Turbos must have wastegates so that the amount of boost pressure delivered can be controlled. If the wastegate is open it allows exhaust gas to bypass the turbine (hot side of the turbo) thus reducing the turbo speed.
There are internal wastegates (built into turbo with an external actuator) and external wastegates (which often give better boost control).
There are pretty nasty consequences for having a wastegate that cannot handle the boost.
A dump valve releases excess pressure in the boost pipes when you back off the throttle. Without one you get a pressure wave that bounces off the throttle butterfly and reverses up the boost pipes and rushes back through the compressor side of the turbo. This makes the "chatter noise" (and btw it's nothing to do with the wastegate).
Two basic types of DV are atmospheric and recirculating.

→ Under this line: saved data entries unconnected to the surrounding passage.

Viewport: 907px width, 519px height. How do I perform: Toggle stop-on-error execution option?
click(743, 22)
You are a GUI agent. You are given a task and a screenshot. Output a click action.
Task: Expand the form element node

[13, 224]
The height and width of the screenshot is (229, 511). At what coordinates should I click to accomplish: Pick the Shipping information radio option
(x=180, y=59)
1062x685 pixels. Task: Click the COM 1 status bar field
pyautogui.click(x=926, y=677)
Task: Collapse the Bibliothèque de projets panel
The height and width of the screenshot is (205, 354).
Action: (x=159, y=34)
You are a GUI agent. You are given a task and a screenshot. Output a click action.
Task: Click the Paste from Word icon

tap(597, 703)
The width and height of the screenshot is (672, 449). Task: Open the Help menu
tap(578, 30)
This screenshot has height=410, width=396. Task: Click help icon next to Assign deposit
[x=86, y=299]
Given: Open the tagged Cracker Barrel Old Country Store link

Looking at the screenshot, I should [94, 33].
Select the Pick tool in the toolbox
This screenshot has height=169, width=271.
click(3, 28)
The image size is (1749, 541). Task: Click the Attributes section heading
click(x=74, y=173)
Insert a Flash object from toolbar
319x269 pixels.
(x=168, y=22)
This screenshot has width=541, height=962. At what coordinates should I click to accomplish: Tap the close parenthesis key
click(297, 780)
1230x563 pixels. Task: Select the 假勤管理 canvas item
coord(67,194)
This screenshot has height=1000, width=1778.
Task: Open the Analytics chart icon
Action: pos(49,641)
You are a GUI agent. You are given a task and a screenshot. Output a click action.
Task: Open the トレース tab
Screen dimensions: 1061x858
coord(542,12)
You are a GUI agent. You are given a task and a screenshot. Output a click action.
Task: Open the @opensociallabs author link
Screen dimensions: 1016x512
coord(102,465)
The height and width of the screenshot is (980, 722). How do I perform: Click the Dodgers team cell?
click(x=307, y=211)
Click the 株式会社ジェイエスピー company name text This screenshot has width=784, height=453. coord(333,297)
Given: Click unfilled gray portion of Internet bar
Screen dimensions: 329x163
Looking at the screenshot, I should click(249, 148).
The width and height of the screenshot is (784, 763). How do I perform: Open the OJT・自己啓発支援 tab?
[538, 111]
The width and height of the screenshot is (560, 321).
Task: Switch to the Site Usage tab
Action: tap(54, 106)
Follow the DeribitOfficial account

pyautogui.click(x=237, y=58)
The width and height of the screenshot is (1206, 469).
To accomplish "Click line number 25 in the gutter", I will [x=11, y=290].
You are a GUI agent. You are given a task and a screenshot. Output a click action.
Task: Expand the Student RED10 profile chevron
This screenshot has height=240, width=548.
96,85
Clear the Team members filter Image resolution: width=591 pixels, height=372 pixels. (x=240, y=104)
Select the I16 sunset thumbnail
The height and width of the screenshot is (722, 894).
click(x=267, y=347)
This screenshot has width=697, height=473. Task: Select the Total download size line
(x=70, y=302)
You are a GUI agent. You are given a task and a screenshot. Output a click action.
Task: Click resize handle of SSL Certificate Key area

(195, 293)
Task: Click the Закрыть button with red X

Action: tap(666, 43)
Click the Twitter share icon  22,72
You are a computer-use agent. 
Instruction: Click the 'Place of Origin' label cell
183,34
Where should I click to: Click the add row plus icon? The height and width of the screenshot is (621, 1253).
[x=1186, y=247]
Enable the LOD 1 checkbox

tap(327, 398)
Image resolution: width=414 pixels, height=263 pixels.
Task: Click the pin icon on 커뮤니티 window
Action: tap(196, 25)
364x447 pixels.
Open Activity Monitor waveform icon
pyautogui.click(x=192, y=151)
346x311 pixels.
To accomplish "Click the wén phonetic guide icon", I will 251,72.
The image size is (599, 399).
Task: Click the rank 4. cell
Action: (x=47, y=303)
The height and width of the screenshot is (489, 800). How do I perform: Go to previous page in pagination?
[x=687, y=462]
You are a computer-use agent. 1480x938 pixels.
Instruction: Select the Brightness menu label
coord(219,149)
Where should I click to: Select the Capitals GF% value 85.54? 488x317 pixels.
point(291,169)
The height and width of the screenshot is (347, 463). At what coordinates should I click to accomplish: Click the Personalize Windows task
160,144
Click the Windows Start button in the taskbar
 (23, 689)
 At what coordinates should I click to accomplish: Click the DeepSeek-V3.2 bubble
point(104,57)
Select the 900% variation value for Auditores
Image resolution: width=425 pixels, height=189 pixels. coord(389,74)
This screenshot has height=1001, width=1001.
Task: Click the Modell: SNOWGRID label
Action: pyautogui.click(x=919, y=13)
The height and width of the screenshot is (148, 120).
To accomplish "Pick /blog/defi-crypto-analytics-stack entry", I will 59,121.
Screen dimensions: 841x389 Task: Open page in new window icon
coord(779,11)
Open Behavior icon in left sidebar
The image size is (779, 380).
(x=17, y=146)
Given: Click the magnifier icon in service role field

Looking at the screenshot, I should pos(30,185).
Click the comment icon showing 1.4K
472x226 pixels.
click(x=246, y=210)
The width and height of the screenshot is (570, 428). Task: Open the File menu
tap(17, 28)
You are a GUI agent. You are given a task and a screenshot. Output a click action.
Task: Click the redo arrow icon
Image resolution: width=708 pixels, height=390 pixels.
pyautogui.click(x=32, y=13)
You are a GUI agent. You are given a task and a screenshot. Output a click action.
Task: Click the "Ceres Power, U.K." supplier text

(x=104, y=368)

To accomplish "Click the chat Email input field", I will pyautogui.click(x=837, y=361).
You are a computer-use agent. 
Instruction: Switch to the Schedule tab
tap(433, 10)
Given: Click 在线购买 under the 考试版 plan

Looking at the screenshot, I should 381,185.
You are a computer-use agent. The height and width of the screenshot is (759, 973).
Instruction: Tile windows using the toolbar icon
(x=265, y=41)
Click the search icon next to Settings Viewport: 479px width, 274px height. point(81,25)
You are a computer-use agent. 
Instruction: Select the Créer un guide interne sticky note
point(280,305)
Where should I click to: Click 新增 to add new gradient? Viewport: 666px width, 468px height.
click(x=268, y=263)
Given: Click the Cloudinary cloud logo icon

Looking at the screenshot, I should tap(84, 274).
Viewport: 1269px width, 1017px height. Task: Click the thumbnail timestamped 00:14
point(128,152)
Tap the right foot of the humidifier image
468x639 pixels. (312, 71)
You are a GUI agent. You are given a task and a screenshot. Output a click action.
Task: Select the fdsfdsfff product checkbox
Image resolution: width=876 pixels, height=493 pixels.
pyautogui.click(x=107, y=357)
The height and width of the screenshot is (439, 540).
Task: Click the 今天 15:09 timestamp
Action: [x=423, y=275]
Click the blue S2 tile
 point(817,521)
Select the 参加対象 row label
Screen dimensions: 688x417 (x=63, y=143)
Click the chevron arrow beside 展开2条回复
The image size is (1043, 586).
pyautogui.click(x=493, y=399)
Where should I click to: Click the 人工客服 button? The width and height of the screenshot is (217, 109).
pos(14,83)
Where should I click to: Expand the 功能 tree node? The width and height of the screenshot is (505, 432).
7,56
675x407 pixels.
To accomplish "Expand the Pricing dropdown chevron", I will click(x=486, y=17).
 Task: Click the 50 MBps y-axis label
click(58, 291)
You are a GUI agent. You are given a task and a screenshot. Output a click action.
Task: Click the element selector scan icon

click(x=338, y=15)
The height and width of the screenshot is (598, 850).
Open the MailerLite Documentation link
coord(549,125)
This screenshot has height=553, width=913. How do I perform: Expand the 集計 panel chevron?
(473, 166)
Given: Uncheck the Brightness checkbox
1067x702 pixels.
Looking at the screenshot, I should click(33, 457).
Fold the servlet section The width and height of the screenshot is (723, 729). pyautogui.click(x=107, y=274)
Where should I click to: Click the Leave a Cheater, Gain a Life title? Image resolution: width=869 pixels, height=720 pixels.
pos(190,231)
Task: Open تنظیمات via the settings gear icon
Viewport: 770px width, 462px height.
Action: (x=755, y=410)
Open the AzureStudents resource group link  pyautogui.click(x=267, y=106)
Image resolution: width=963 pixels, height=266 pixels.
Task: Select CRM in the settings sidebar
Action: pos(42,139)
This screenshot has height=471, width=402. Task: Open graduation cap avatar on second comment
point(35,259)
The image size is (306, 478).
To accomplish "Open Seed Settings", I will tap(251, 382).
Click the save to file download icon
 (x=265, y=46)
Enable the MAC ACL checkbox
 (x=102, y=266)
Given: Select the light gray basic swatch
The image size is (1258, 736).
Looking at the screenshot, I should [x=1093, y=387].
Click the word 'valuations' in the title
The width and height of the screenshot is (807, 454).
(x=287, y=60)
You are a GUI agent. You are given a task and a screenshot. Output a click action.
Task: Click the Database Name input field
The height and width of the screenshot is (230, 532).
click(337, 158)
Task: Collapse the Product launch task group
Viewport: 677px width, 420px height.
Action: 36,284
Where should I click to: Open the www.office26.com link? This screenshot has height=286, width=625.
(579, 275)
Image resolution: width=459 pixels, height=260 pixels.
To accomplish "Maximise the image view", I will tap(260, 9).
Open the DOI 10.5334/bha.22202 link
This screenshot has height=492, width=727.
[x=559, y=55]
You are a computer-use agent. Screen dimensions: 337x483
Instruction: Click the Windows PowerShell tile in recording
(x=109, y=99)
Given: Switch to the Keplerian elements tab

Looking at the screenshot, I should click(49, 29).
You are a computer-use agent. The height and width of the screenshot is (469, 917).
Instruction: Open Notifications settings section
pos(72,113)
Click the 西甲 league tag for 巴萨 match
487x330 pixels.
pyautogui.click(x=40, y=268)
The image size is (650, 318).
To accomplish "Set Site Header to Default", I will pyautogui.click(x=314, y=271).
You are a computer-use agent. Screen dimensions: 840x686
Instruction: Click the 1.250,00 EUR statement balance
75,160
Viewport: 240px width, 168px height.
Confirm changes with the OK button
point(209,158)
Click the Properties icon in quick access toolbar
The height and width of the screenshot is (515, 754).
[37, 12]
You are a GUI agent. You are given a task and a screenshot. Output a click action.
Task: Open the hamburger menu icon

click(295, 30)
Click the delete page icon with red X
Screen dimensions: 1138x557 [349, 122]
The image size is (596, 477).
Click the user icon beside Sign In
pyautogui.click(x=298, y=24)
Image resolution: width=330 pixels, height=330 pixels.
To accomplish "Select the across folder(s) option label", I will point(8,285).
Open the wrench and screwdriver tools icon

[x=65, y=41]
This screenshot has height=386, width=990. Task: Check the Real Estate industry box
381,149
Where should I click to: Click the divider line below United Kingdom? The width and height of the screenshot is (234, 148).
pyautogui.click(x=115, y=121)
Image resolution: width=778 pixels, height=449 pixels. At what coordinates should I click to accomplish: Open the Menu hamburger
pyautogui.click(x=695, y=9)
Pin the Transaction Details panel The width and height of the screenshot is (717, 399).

Atmospheric dumps to atmosphere (classic tsssh noise) recirc will dump into the inlet side of the compressor (this is what OEM turbo engines do to reduce noise).
A turbo doesn't neccesarily need a wastegate if it is sized to reach peak turbo speed at peak engine speed. This system has been used by Saab on a production engine with the V6 Asymetricaly turbo charged engine used in the 9-5. The downside to this is that there is no way effectively ramp up turbo speed to increase delivered airmass at low engine speeds.
Also modern VNT/VGT turbos do not use wastegates and instead use pneumatic or electric actuators to control the size/shape of the nozzle or delivery vane position to control turbo speed.
If a conventional wastegate is too small to flow sufficent exhaust gas to maintain a set boost pressure then the effect is boost creep, which will result in an increase in turbospeed above the desired level. This isn't neccesarily a bad thing if the resulting turbo speed is within limits and fueled for.